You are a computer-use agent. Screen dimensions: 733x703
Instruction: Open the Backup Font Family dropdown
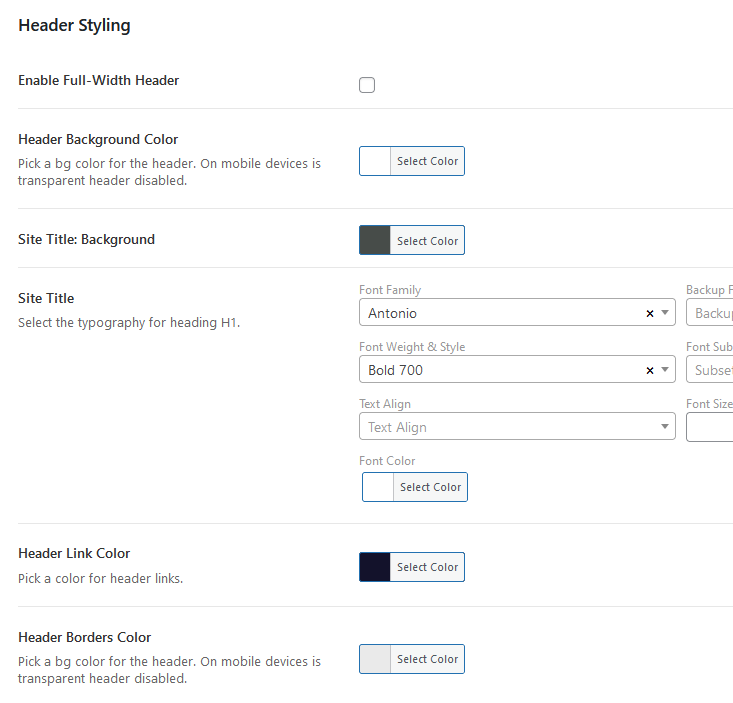(x=712, y=313)
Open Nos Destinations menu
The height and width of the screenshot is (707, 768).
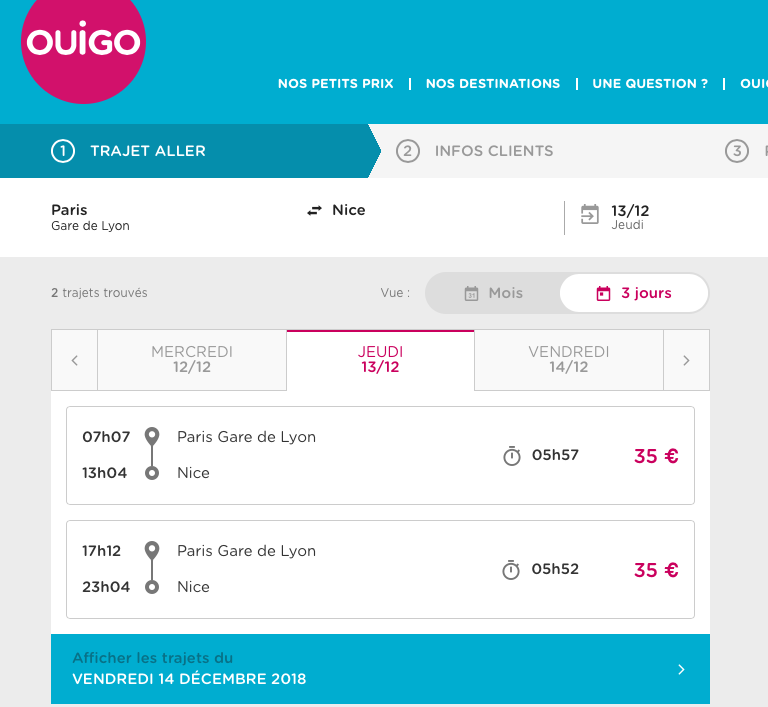coord(493,84)
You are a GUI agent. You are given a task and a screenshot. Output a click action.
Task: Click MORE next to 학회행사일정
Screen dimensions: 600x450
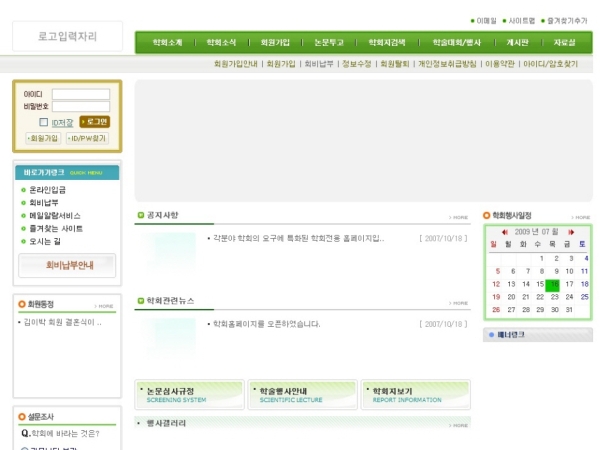(x=580, y=217)
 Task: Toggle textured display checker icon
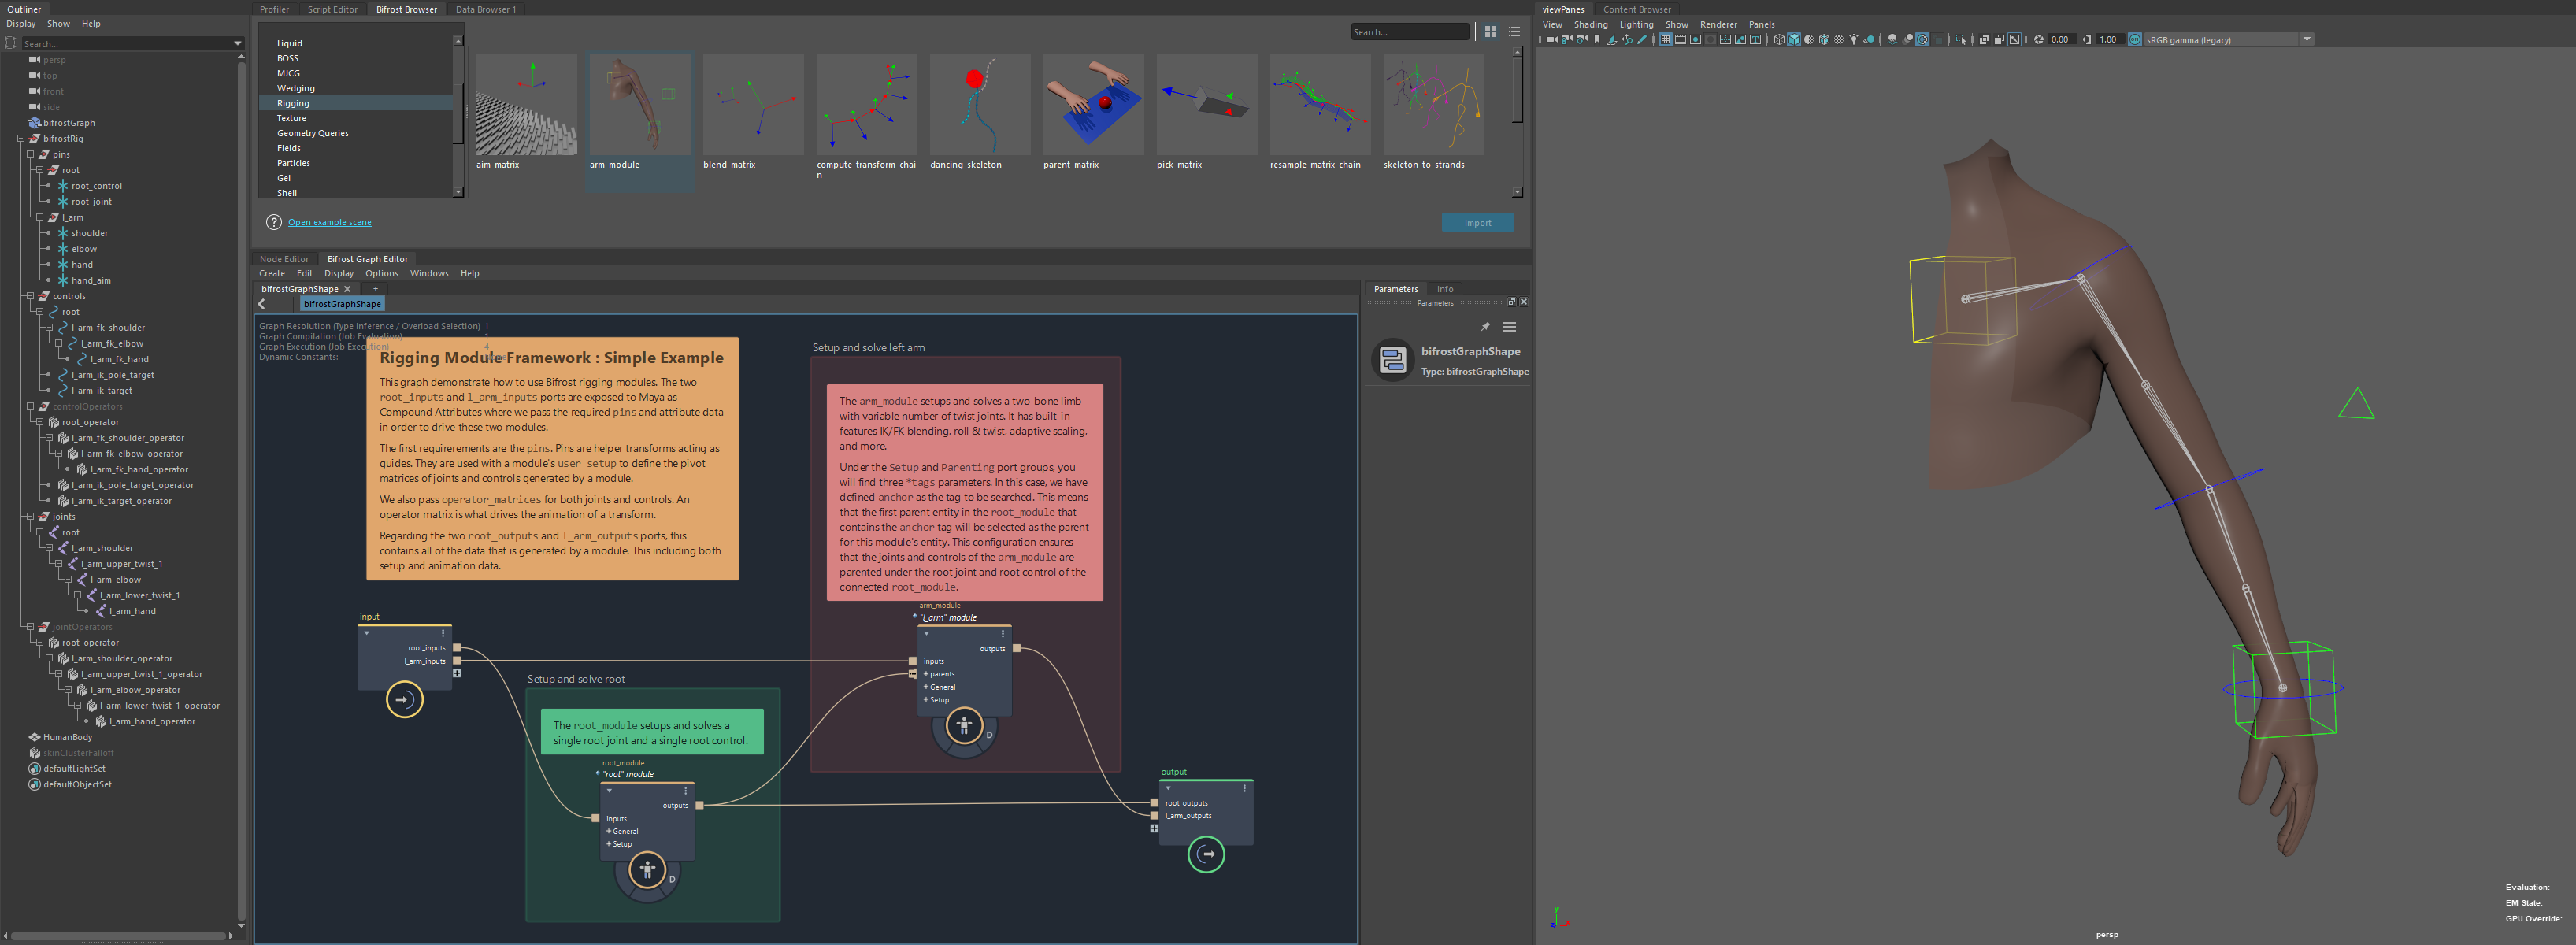[x=1839, y=40]
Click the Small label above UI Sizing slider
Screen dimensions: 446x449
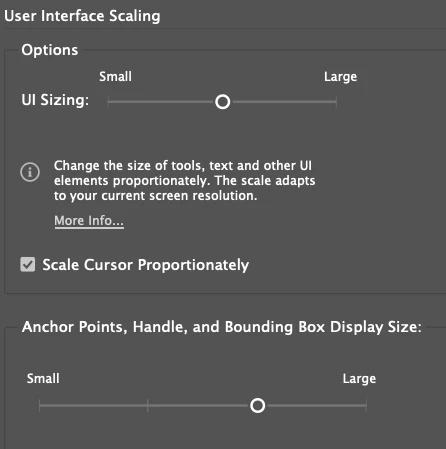[x=115, y=77]

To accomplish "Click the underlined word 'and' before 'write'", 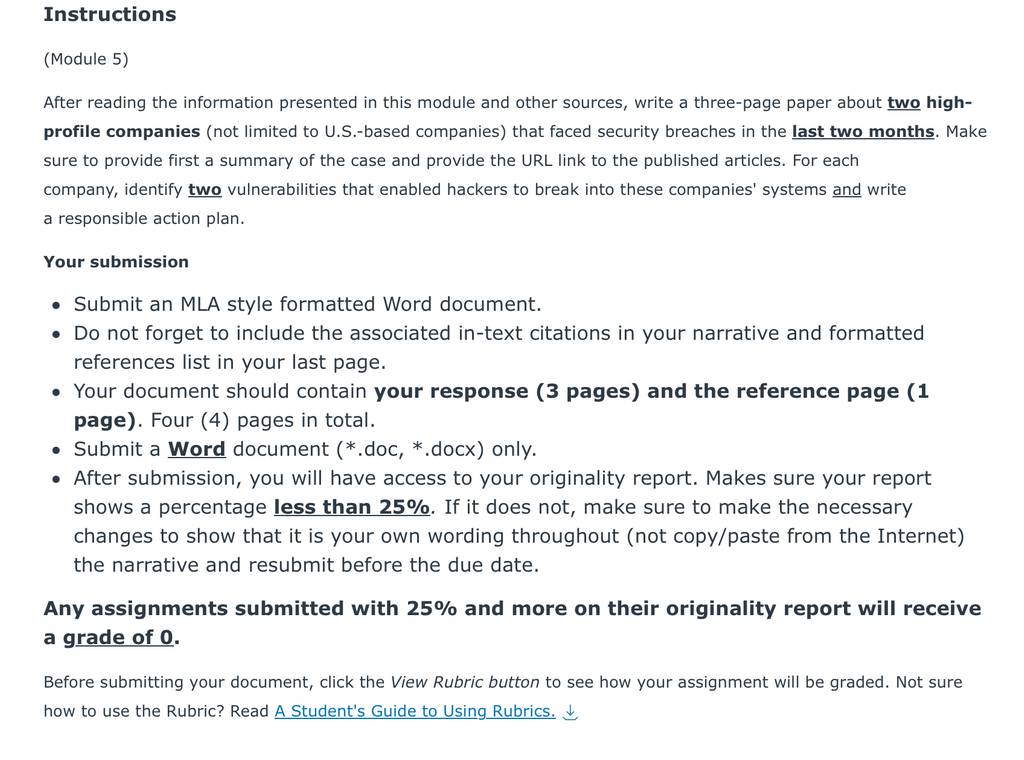I will click(846, 189).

> _WRITTEN INSTRUCTION_
Copy the records word for word, from the first line through the line containing "[x=1839, y=40]", including that line. Leave the pictures out of your copy.

> _SOLUTION TO THE EXERCISE_
You are a computer-use agent. Screen dimensions: 733x703
Instruction: Open the Backup Font Family dropdown
(x=712, y=313)
Open Nos Destinations menu
The height and width of the screenshot is (707, 768).
coord(493,84)
You are a GUI agent. You are given a task and a screenshot. Output a click action.
Task: Click MORE next to 학회행사일정
Screen dimensions: 600x450
(x=580, y=217)
 Task: Toggle textured display checker icon
[x=1839, y=40]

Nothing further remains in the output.